Muhammad Irsanie; Pengabdi Negara, Pelindung Buaya

Padahal, ketika awal, ia sanggup memberi makan peliharaannya dua kali sehari. Irsanie mengaku kerap kesulitan keuangan untuk membeli pakan buaya peliharaannya. Selain jatah makan berkurang, tak jarang di lain waktu, buaya-buaya itu hanya makan ceker, kepala atau isi perut ayam.
Irsanie cukup beruntung jika ada ayam yang sakit dan mati. Itu berarti Irsanie dapat ‘potongan harga’.

“Kalau (harga ayam) sudah Rp 30 ribu sampai Rp 40 ribu per kilogram sudah tidak sanggup (beli),” imbuhnya. “Selama 20 tahun, saya sudah menghabiskan biaya sekira Rp 2 miliar hanya untuk pakan saja.”

Muhammad Irsanie
Pengabdi Negara, Pelindung Badas


Selain soal biaya, Irsanie juga punya masalah lain. Lokasi penangkaran miliknya kini berada di tengah permukiman masyarakat. Padahal, ketika pertama kali menangkar, ia sengaja pilih lokasi yang sepi.

Dengan kondisi kandang yang sudah tidak layak, ia mulai khawatir buaya yang lapar nekat ‘lompat pagar’ dan mencelakai warga. Khususnya anak-anak. Lepasnya buaya dari kandang Irsanie sudah terjadi berulang kali. Meski begitu, sejauh ini belum sampai menimbulkan korban jiwa atau luka-luka.

“Selama ini bisa saya tangani karena cepat diketahui,” kata dia.
Irsanie mengatakan, dari sekitar 300 ekor buaya badas yang dipelihara sejak 1999, saat ini hanya tersisa 30 ekor.
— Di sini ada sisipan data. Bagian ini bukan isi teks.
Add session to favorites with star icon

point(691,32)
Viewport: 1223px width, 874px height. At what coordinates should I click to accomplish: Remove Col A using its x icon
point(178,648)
Sebagian besar telah dilepasliarkan ke habitat alaminya. “Dibantu warga dan lembaga terkait, badas yang sehat kami lepas,” katanya.

Selama menjaga buaya dari kepunahan, Irsanie mengaku tak sepeser pun bantuan datang dari pemerintah. Baik bantuan untuk membeli pakan atau sekadar renovasi kandang supaya lebih aman. Bahkan, beberapa kali mengusulkan relokasi belum direspon pemerintah.
“Kemarin sempat ada omongan, pemindahan akan dianggarkan melalui ABT (anggaran belanja tambahan, Red.) tahun 2018 atau di anggaran murni 2019. Tapi sampai sekarang tidak ada,” ucapnya.

Dia berharap pemerintah bisa merelokasi buaya yang tersisa ke lokasi lebih layak dan aman. “Sekarang waktunya sudah pas. Tidak ada lagi yang berburu buaya karena alasan ekonomi,” kata Irsanie. Dengan sisa-sisa tenaga yang dimiliki, Irsanie masih menjaga puluhan buaya. Namun ia berharap ada yang meneruskan pekerjaannya. Menjaga badas, supaya alam tetap seimbang.

Penghargaan dari Tiga Presiden

Aksi Muhammad Irsanie melindungi badas menarik perhatian pemerintah daerah. Suatu ketika, Bupati Berau meminta Irsanie mengikuti seleksi sebagai penerima penghargaan Kalpataru.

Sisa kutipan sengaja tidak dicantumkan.